PURPOSE: The IRSN-23 model uses DNA microarray analysis of tumor tissue to personalize patients into highly sensitive chemotherapy (Gp-R) or less sensitive (Gp-NR) based on the expression of immune-related genes. This study assessed the reproducibility of the IRSN-23 in prospective independent validation sets and investigated its clinical significance and impact on breast cancer subtype classification. METHODS: Tumour tissues were collected from 146 breast cancer patients undergoing preoperative chemotherapy (paclitaxel-FEC) ± trastuzumab in Osaka University Hospital (OUH). Patients were classified into Gp-R or Gp-NR using IRSN-23, and the model was examined for its ability to predict the pathological complete response (pCR). RESULTS: In the OUH prospective dataset, the pCR rate was significantly higher in the Gp-R group (29·3% (11/41)) than in the Gp-NR group (1·4% (1/71)) not using trastuzumab (P = 1·70E-5). CONCLUSION: This study provides prospective validation of the IRSN-23 in predicting chemotherapy efficacy, demonstrating a high degree of reproducibility. Overall design: Fresh frozen tumor samples obtained by vacuum-assisted core biopsy from two hundred and sixty three patients were subjected to RNA extraction and hybridization on Affymetrix microarrays.

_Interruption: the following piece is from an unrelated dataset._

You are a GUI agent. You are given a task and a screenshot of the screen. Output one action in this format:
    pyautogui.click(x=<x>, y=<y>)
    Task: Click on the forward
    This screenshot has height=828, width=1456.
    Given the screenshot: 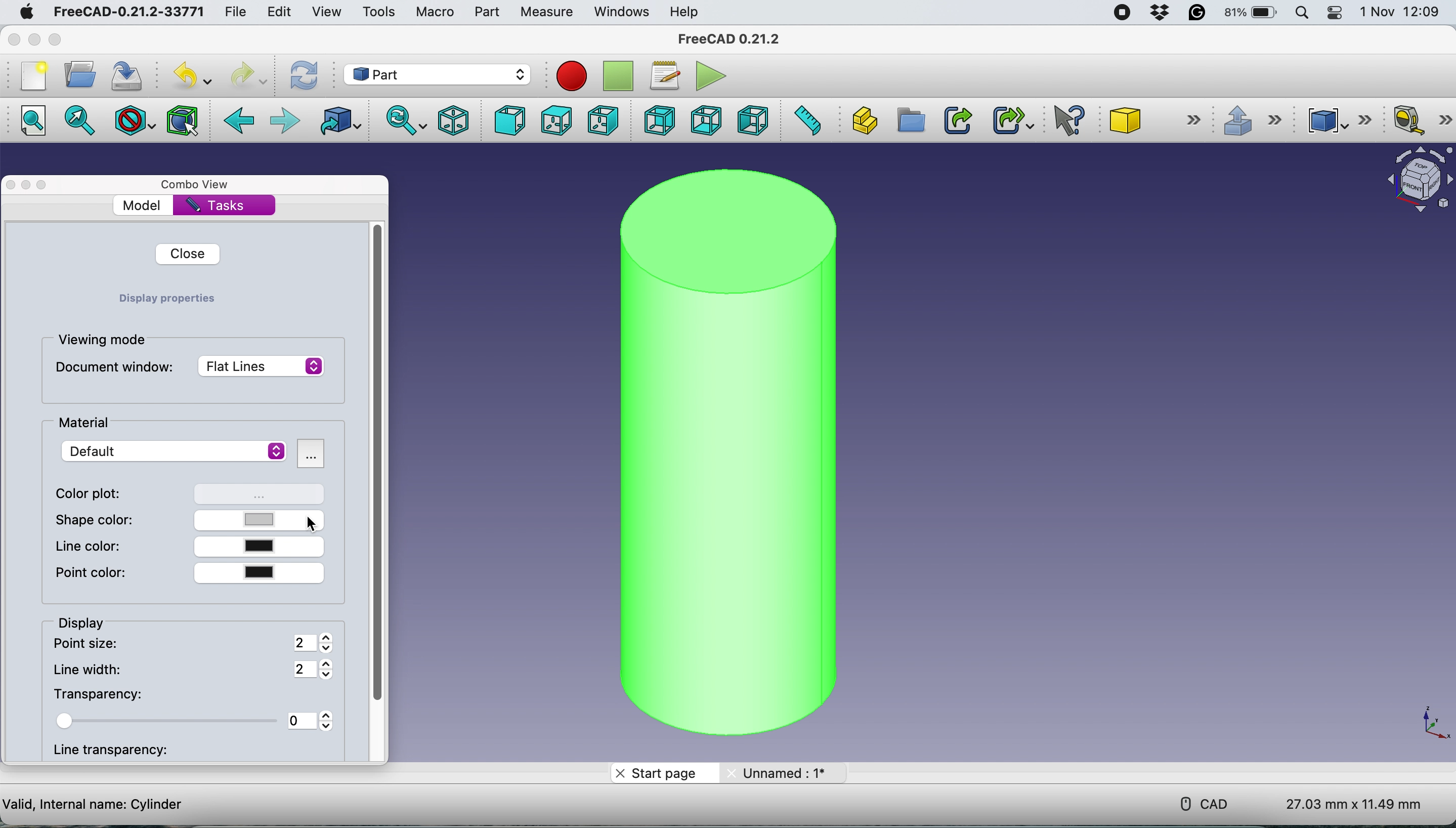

研究目的：IRSN-23模型通过对肿瘤组织开展DNA微阵列分析（DNA microarray analysis），依据免疫相关基因的表达水平，将患者划分为高敏感化疗组（Gp-R）与低敏感化疗组（Gp-NR）。本研究旨在评估IRSN-23在前瞻性独立验证队列中的可重复性，并探究其临床意义以及对乳腺癌亚型分类的影响。 研究方法：本研究从大阪大学医院（OUH）纳入146例接受术前化疗（紫杉醇-FEC方案）联合或不联合曲妥珠单抗的乳腺癌患者，采集其肿瘤组织。采用IRSN-23模型将患者划分为Gp-R组与Gp-NR组，并评估该模型预测病理完全缓解（pathological complete response, pCR）的能力。 研究结果：在大阪大学医院的前瞻性数据集当中，未使用曲妥珠单抗的患者亚组中，Gp-R组的病理完全缓解率为29.3%（11/41），显著高于Gp-NR组的1.4%（1/71）（P=1.70×10^-5）。 研究结论：本研究在前瞻性队列中验证了IRSN-23模型预测化疗疗效的效能，证实其具备良好的可重复性。 整体研究设计：本研究对263例患者通过真空辅助空心针活检获取的新鲜冰冻肿瘤样本开展RNA提取，并在Affymetrix微阵列上进行杂交反应。